Allow for all these things and you end up with households' "final income". So how much does all the governments' taxing on the one hand and spending on the other end up changing people's incomes?

Quite a bit. The poorest quintile is composed mainly of pensioners and people on the dole. Its share of total private income is less than 5 per cent, whereas its share of total final income is more than 7 per cent.

The second poorest quintile (composed mainly of self-funded retirees and the working poor) has its share of total income increased from 9 per cent to 13 per cent.

The middle quintile (composed mainly of working families) has its share raised from 15 per cent to 17 per cent.

The second-highest quintile's share is virtually unchanged at 23 per cent. But get this: the highest quintile (mainly two-income couples without dependants) has its 48 per cent share of private income reduced to 40 per cent of final income.

So the system of taxes and benefits takes 8 percentage points of total income from the top 20 per cent of households and redistributes it to the bottom 60 per cent.

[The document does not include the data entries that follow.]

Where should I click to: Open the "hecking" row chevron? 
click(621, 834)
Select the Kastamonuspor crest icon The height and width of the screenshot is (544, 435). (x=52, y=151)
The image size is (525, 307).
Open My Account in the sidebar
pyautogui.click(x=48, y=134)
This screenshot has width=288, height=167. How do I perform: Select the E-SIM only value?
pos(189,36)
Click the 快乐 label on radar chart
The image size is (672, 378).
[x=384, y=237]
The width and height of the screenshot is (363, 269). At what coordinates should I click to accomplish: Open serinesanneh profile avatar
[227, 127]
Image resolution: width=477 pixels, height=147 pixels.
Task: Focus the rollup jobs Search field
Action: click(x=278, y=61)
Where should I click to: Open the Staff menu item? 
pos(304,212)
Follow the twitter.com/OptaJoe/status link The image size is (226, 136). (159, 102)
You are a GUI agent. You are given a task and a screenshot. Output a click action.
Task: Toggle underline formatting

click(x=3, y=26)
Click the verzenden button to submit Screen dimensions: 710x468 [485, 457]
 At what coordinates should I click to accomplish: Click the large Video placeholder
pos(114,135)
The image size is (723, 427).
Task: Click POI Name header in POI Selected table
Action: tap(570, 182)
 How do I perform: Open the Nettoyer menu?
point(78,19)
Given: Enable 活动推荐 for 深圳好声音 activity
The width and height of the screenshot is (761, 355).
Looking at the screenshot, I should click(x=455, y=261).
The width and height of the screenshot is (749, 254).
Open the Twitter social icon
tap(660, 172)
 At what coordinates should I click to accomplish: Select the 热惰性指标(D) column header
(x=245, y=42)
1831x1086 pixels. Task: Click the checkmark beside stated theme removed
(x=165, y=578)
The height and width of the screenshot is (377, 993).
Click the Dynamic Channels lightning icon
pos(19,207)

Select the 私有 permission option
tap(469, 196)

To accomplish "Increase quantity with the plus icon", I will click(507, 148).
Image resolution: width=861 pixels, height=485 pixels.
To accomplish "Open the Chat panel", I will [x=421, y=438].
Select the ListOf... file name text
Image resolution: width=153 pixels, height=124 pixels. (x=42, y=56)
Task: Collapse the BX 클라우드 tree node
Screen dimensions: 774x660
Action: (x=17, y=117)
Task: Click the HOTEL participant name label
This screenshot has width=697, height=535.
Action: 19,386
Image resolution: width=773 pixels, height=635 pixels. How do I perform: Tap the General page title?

But how exactly does it bring this about? For a start, income tax is "progressive" - it takes a progressively higher proportion of tax as income rises.

The bureau's figures show income tax takes about 8 per cent of the private income of households in the lowest quintile but the proportion steadily increases until you get the highest quintile, which loses more than 19 per cent.

(If that last proportion seems low, remember income tax is levied on the incomes of individuals, not households. Most top households would have two income-earning individuals, probably with one partner earning a lot more than the other, thereby lowering their average tax rate.)

Of course, you'd expect the progressive effect of income tax to be offset by the "regressive" effect of indirect taxes. A regressive tax takes a higher proportion of low incomes than high incomes.

And that's just what the bureau's figures show. On average, households in the lowest quintile lose 19 per cent of their "gross income" (private income plus cash benefits) in indirect taxes. That proportion falls steadily until you get to the highest quintile, which loses less than 8 per cent.

So what's the story when you put the two types of tax together to examine the effect of the total tax system? You find the tax burden as a proportion of gross income is very roughly U-shaped. The lowest quintile loses 24 per cent, but then the proportion drops to 22 per cent before slowly rising to reach 27 per cent for the highest quintile.

Clearly, the total tax system does surprisingly little to redistribute income from the top to the bottom.

See what that means? Though few people realise it, most of the redistribution done by the budget comes not from its tax side but from its spending side.

That's particularly the case with cash benefits which, after all, are tightly means-tested. The cash benefits received by households in the lowest quintile are equivalent to 47 per cent of their private income.

But that proportion falls sharply until you get to the highest quintile, whose cash benefits add just 2 per cent to their private income. Mental note for all lefties: means-testing makes the cash benefits system highly progressive.

By contrast, most benefits in kind are provided on a universal basis - that is, without means-testing. That's true of healthcare and education spending. So you wouldn't expect their distribution to be particularly progressive.

You wouldn't expect it, but for some reason it is. The in-kind benefits received by the lowest quintile are equivalent to 53 per cent of private income. But that proportion falls sharply to reach just 12 per cent of the highest quintile's private income.

All told, the whole tax and benefits system adds an average of $241 a week to the incomes of the bottom 20 per cent of households but subtracts an average of $484 a week from the incomes of the top 20 per cent. That's quite a redistribution.